A good split of responsibilities is that each co-founder has a Cxx role (not
necessarily a title). You generally need to fill the roles of a CEO, CFO, COO,
CPO, CTO and CMO. This doesn't mean you need this many co-founders, as some
roles can be merged, but the responsibilities most likely have to be
distributed.

------
dusted
I don't think the line should be set only in time, but also in contribution.
Did the person contribute something which is now foundational? For example
some thing in the culture or technology or something that made a real
difference to the future of the company? Then they should be given co-founder
status nevertheless.

It's been mentioned before, but making someone co-founder retroactively seems
reasonable.

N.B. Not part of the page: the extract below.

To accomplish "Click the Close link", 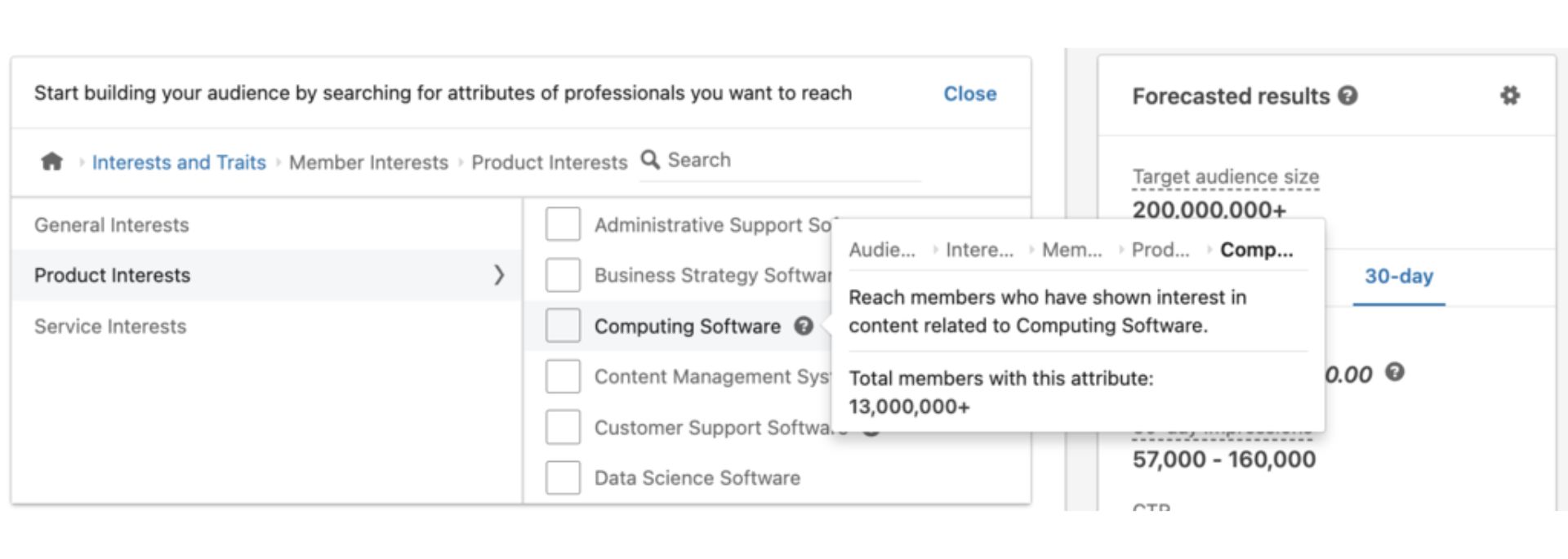I will coord(970,94).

I'd go as far as say that someone who are present from day 0, but
does not manage to contribute in any lasting or meaningful way, may be
unconsidered as co-founder.

------
nathan_f77
I think co-founders should have at least 10% equity, but you might give up to
5-10% to a first employee (depending on a lot of factors.) I guess the line
could be somewhere around 10%. I would say that equity is the most important
thing to get right, but titles are also very important and can change a lot of
the interpersonal dynamics in a startup.

[1] [https://www.cnet.com/news/tesla-motors-founders-now-there-
ar...](https://www.cnet.com/news/tesla-motors-founders-now-there-are-five/)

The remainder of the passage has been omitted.